◆ DOCUMENT SECTION:
·····

Art & Craft is about a highly ambiguous figure: an art forger who has officially-diagnosed mental health conditions, who gives away his copies of well-known artistic works to museums and other non-profit organizations, but engages in false pretenses and makes up phony provenances for the works given away in his version of “philanthropy”. Opinions held by museum personnel and mental health professionals about this man and what he does and why he does it are divided: some mental health professionals are willing to monitor him but let his conduct with the art world slide on the grounds that he is not physically harming himself or others. Indeed, what is “on paper” about this man from the mental health system is potentially misleading. (Among other things, it is possible that he may be on the autistic spectrum, which has some of the symptomology and “markers” for schizophrenia.) At one point during the documentary, he reads out a copy of his mental health assessment. Besides the schizophrenia and other “labels”, the report on him says that he is “disorganized”. “Disorganized” in the mental health context means unable to successfully perpetrate action with premeditation. He is anything but. He paints and draws, copies pictures, uses techniques to make them look “antiqued”, and makes up stories about them in order to formally gift them to museums and galleries. He has also managed to keep straight a selection of aliases and sob stories, and successfully perpetrated fraud on a number of museums and galleries.
The summation of the movie quoted below explains the situation which has developed between him, the mental health system, and the museums in his area, none of which have devised a way to completely solve the problem. Exhausting the conventional galleries, he has turned to religiously-affiliated organizations. One recent aspect of his story telling has been to clothe himself in the street clerical garb and the persona of a priest.
While he is shown during the course of the documentary visiting what appears to be a Catholic Church, and lighting a candle in memory of his deceased mother, the story told in the documentary does not go into his religious background, whether he grew up Catholic, or whether he actually considered becoming a priest earlier in his life. If he had indeed been raised Catholic, he would presumably know how to go about becoming a priest legitimately. (No, it’s not too late in life!) Presumably, the church would have a problem with such an impersonation were they aware of it. While the church has obviously accepted priests with worse problems, and some of the Catholic saints may have been schizophrenics or had other mental health “labels”; it remains unrevealed to the viewer as to how he feels about impersonating a priest, except to portray the fact that to all appearances, he dons the persona of a priest along with the outfit, and once gave a blessing to a person on the street upon request. In this, as with all things, it is left as an open question to the audience as to whether he knows that deceptions, even seemingly harmless ones where money is not at stake, are in themselves, inherently wrong.
The film chronicles the life and work of Mark Landis, a bipolar and schizophrenic man who has spent over 25 years donating faux pieces of art to many different museums throughout the U.S. including the New Orleans Museum of Art, the Bostonian Society and the Smithsonian National Portrait Gallery. He usually sought the smaller museums who generally did not have the means of analysis like the bigger ones.
At one point, the FBI Art Crime Team were even brought in but in the end, their hands were tied and they couldn’t prosecute Mr. Landis as he never asked for money in exchange for the museums assuming possession of his art work so technically, no crime was actually committed. Watching and listening to Mr. Landis speak, one can’t help but feel sympathy and empathy for him, a man whose entire life has been all about art, even if it is essentially, copying and pasting other more successful artists. Having lost his mother recently too also played a big part in his heartbroken and sorrowful demeanor, a man who keeps to himself and has no family or friends in his life.

·····

◆ PROBLEM DESCRIPTION: Please reproduce, word for word, the part of the Art & Craft review between "At one point, the" and "friends in his life.", inclusive.

◆ INFORMATION PROVIDED:
·····

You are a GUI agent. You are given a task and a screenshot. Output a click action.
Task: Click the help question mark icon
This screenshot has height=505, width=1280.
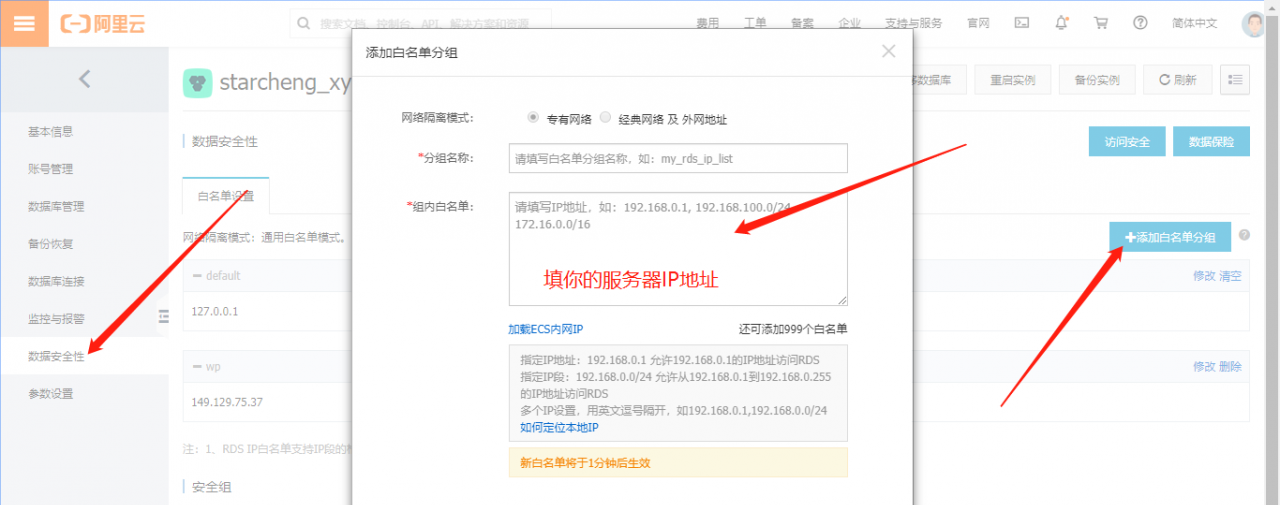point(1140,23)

·····

◆ EXERCISE RESULT:
At one point, the FBI Art Crime Team were even brought in but in the end, their hands were tied and they couldn’t prosecute Mr. Landis as he never asked for money in exchange for the museums assuming possession of his art work so technically, no crime was actually committed. Watching and listening to Mr. Landis speak, one can’t help but feel sympathy and empathy for him, a man whose entire life has been all about art, even if it is essentially, copying and pasting other more successful artists. Having lost his mother recently too also played a big part in his heartbroken and sorrowful demeanor, a man who keeps to himself and has no family or friends in his life.